If you actually sit down and write something as you say it on stage, you don’t give yourself room to maneuver on stage because you’re stuck with this script. You tend to underestimate how sophisticated you are. You tend to write your monologue too simply if you write it as if it’s for reading than a version of real speech. With [screen]writing, you should enjoy it as much as possible and then be quite critical when you go back to it. You should be making quite a lot of cuts. It has to be pretty lean.

G: How has comedy evolved during the time you’ve been a part of the community?

M: I think it has become more of an industry, that’s the way it is. But in some ways [comedy has become] better for women. Because when I started out there were some women who were very funny, but they had to come at things in a certain way. First thing they had to do was they had to talk about [the fact] that they were a woman throughout the entirety of their show. Now it’s more interesting, more people have caught onto the fact that it’s just a funny person on stage, no matter what gender they are. If they’re good, they’re good, just get on [with] it.

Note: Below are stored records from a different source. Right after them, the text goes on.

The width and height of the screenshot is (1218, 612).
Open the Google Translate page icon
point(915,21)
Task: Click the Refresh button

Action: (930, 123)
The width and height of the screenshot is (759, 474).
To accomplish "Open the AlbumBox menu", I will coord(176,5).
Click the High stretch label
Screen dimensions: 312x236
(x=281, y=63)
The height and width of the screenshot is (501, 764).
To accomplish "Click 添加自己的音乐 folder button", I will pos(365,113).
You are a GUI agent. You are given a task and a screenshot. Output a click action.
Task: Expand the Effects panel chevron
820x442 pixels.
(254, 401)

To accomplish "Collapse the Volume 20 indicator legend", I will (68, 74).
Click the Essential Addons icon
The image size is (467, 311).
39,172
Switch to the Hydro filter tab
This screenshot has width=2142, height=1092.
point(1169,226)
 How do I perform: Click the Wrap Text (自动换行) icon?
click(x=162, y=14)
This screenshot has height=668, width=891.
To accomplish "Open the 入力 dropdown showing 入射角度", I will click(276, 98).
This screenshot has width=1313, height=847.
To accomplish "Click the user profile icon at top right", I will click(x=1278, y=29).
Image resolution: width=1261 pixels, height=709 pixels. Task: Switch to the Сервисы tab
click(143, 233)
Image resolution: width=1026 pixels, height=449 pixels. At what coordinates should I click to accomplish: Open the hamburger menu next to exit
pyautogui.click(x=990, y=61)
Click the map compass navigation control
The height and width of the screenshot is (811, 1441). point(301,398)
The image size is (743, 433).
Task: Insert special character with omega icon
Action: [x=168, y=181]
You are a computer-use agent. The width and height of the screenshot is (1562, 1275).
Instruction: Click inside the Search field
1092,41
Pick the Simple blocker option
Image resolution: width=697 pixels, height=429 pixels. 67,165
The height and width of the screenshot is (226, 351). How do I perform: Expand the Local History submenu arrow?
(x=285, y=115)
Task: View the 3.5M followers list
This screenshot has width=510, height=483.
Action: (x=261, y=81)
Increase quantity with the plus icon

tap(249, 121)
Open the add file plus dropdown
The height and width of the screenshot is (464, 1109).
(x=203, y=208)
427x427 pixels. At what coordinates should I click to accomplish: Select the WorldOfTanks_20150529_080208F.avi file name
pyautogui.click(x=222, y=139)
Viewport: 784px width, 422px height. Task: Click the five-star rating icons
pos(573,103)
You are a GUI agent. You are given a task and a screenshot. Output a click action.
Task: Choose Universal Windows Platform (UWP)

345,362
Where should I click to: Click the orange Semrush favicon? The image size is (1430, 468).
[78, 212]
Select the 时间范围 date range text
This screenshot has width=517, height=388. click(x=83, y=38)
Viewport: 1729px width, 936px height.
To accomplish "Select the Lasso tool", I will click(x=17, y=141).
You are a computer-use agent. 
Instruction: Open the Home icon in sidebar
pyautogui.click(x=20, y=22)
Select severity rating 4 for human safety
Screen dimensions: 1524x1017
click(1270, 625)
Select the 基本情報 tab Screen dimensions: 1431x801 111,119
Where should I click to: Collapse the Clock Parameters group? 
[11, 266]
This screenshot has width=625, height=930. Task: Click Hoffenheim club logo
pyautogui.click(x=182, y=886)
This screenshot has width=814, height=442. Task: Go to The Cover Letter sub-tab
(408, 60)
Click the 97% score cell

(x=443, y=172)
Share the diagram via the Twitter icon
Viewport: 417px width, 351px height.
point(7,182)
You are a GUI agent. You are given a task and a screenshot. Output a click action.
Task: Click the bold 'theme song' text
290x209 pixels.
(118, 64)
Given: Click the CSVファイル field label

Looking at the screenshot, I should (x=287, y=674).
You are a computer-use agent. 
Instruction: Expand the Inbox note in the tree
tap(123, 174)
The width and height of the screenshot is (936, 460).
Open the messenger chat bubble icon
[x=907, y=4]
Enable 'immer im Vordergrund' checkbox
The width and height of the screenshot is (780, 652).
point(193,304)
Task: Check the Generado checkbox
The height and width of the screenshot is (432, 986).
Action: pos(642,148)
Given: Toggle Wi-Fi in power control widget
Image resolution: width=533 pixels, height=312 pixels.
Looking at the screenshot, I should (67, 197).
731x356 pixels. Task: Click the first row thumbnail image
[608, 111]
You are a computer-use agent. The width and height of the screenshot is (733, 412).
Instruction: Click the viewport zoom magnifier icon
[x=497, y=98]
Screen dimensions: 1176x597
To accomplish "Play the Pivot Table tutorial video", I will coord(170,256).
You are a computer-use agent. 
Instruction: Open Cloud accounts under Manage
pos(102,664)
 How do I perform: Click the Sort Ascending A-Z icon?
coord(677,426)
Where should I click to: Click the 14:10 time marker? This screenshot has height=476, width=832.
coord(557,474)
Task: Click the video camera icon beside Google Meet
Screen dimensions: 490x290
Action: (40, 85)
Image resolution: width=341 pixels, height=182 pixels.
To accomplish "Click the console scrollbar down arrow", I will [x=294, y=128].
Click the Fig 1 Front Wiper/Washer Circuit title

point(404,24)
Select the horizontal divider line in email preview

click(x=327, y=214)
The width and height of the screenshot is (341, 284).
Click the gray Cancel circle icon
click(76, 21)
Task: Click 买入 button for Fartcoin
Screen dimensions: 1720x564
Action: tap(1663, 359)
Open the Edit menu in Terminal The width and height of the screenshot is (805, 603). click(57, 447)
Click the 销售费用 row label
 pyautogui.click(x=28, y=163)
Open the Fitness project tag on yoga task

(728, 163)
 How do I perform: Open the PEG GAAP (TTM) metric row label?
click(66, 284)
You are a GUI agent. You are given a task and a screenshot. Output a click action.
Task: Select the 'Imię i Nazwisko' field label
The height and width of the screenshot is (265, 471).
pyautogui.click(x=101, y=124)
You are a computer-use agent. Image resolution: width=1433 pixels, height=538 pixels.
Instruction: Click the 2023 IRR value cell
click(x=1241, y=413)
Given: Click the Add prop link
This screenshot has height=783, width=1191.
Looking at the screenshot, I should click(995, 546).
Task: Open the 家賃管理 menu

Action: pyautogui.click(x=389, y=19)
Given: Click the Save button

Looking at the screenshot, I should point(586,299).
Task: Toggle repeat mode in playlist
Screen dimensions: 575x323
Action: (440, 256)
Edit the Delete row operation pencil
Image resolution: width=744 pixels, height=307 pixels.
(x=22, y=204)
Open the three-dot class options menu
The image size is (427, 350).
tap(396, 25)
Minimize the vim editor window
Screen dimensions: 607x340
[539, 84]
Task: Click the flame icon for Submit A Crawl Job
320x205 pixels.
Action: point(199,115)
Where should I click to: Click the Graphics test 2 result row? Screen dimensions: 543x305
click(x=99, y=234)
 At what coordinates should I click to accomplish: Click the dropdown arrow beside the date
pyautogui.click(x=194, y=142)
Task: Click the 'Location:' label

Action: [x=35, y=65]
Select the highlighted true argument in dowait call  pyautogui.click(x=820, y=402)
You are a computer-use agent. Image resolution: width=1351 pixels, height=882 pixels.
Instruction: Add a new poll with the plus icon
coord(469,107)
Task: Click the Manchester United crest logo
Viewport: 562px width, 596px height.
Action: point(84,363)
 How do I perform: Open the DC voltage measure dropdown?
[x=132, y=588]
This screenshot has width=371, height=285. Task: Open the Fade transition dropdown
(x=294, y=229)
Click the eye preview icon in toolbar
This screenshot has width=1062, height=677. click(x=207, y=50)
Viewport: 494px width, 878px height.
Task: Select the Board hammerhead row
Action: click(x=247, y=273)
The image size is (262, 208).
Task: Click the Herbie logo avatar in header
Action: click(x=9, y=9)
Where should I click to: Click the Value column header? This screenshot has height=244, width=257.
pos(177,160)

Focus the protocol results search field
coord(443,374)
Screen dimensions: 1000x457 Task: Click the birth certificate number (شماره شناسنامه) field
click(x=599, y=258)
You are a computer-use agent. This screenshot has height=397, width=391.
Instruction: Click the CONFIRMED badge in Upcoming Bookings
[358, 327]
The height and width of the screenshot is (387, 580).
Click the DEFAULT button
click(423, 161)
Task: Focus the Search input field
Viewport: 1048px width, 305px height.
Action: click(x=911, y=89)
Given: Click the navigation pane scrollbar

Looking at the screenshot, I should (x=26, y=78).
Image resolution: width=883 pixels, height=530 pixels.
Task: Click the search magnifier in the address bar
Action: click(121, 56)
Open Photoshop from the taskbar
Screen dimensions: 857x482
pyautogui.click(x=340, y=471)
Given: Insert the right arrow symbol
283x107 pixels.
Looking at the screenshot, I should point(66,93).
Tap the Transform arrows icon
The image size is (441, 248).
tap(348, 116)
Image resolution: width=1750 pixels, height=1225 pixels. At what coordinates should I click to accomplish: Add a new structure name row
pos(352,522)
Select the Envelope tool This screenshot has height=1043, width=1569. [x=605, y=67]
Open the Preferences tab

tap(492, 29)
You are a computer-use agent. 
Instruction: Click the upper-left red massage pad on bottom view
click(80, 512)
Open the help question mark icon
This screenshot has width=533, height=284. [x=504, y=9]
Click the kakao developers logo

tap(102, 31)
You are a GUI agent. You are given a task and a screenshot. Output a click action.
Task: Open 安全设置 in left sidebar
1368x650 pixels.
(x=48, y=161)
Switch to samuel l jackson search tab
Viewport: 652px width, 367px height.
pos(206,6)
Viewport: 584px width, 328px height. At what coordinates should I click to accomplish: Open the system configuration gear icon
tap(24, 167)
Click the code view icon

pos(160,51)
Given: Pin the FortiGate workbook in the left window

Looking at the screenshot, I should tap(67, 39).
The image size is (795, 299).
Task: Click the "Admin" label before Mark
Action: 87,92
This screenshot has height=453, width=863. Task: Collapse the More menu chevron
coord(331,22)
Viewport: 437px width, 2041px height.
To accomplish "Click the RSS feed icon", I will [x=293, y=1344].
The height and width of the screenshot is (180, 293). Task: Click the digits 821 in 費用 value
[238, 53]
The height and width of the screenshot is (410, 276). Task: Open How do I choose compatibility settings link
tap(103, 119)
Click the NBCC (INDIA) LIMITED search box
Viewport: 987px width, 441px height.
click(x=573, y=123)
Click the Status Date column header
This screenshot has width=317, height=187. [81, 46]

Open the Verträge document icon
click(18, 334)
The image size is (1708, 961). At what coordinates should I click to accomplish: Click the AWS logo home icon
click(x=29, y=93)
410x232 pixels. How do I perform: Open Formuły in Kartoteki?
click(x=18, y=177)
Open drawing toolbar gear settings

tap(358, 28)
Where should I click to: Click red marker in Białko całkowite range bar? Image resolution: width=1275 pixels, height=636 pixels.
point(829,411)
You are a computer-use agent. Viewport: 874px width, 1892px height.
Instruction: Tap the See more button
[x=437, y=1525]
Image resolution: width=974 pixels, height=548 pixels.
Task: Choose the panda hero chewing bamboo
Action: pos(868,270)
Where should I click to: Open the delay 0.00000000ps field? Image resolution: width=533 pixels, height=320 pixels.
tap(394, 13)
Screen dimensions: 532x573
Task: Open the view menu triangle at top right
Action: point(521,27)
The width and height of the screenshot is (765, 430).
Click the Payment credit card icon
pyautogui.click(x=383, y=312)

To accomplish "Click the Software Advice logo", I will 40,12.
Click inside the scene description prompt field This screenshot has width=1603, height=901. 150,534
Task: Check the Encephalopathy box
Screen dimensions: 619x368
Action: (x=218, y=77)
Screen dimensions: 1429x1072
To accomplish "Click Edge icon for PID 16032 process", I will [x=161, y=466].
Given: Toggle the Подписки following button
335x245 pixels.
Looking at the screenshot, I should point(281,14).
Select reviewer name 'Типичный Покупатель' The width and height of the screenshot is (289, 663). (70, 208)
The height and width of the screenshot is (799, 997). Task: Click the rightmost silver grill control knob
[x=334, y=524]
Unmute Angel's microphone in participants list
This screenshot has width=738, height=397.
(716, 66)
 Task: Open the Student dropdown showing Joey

G: Why do you think the playing field in comedy for women is starting to level out now as opposed to any earlier?

M: I don’t know. I think it’s just really talent. If someone is up there and they can write or if they’re intensely charismatic or whatever it is you’re going to see it, it’s all there. [Earlier] the women went into character-work [and] it was fantastic work — amazing people like Julie Walters did great. But recently, younger women have their own voice, they don’t want to do somebody else’s work and put all their energy and talent to perform somebody else’s work. They want to perform their own work.

G: What have you found differs in performing at a university campus from other venues?

M: The audience is younger. I think Calgary is the only [university campus in the tour]. You’ve got a block of people who are in the same stage in their lives, so I have to work with that. I try and ask a lot of questions when I’m [here], that helps me figure out my angle of attack.

G:  What do you think of the Netflix comedy special phenomenon?

M: Yeah, it has made a big difference I think. It is a phenomenon. More and more people are aware of it, more and more people are interested in it. It’s a bigger scene, it’s actually grown hugely. Probably on the whole it’s a good thing, it gets people into the game. Because more people — more performers and writers — get to see each other’s stuff and look at all this great stuff out there. It can’t be a bad thing.

G: Once the tour wraps up, what do you have planned next?

M: I’ve got a couple of ideas for programs, I’ve written a couple of pilots […] I just want to take time off next year just to finish things the way I want to. I want to write the end on a few things before I kick them into the world and see what survives and see what dies face down in a pool of blood.